Of course, I declined because of no familiarity, but I thanked them anyway and within the next couple of weeks stuffed animals
and gifts for Ashley poured in. So Greeley’s always had a special place in my heart.”
The food at Whistle Blowers
was great. I never did get the BBQ sauce stains out of that shirt after I visited Fletcher for a dual profile of him
and ex-Broncos teammate Karl Mecklenburg, comparing their attitudes about what the game did to and for them and about the
then-pending lawsuit over brain injuries against the league by former players.
Fletcher was a tireless proprietor, working every phase of
the business, from tending to the meat smokers to clearing off tables. He commuted from his home in Lyons, but he was invested
in the Greeley community, both financially and emotionally. The restaurant was popular.
“I’m a glutton for punishment,”
he told me during my visit. “I had no idea that we would be doing such volume, that typically from a Thursday morning
when I wake up until early Monday morning, I don’t get a wink of sleep.”
Yet as with many places in that business, in Greeley
or anywhere else, popular wasn’t enough. Whistle Blowers closed, and Fletcher moved on to another restaurant try in
Fort Morgan.

Simon Fletcher, far right,
with his family at his belated induction to the Broncos Ring of Fame in 2016. (Associated Press file photo)
For many years,
the mystery was why he hadn’t been inducted into the Broncos’ Ring of Fame, and that oversight finally was addressed
when his name and number went on the upper-deck facade in 2016.
The Ring of Fame selection process has been both capricious and fraught
with politics. Case in point: Running back Otis Armstrong — the NFL rushing champion in 1974 — still isn’t
on the Ring of Fame in the wake of his long-ago legal battles with the team over disability issues.
Plus, the delays for wide receiver-kick
returner Rick Upchurch, finally inducted in 2014, and Fletcher were glaring.
The strangest aspect of Fletcher’s exclusion was that
he had taken a militant stand on the concussion lawsuit issue — and that militant stand was that he wouldn’t sign up.
“For me to be in a courtroom opposite the Denver Broncos is not going to happen,”

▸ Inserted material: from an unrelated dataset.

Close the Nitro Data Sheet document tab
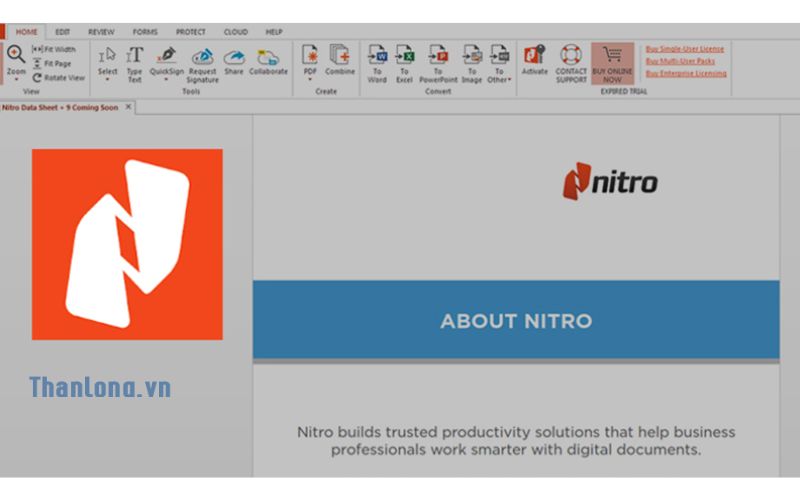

Fletcher told me in 2013. “My (six) kids are all finished with college and my youngest just started her master’s
work. A lot of that was funded because the Denver Broncos took a chance on a skinny boy from Texas, out of the University
of Houston, many years ago. It didn’t take me long to wear that orange and blue before I fell in love with an organization.
“Whether
that love as been requited or not is not even worth considering. I fell in love with my job, I fell in love with the Broncos,
I fell in love with their fans, so I’m not ever going to get in the habit of fighting people I care about.”
For 23 years
of retirement, Fletcher was the franchise’s all-time sack leader.
On one play, Von Miller caught both him and Mayfield.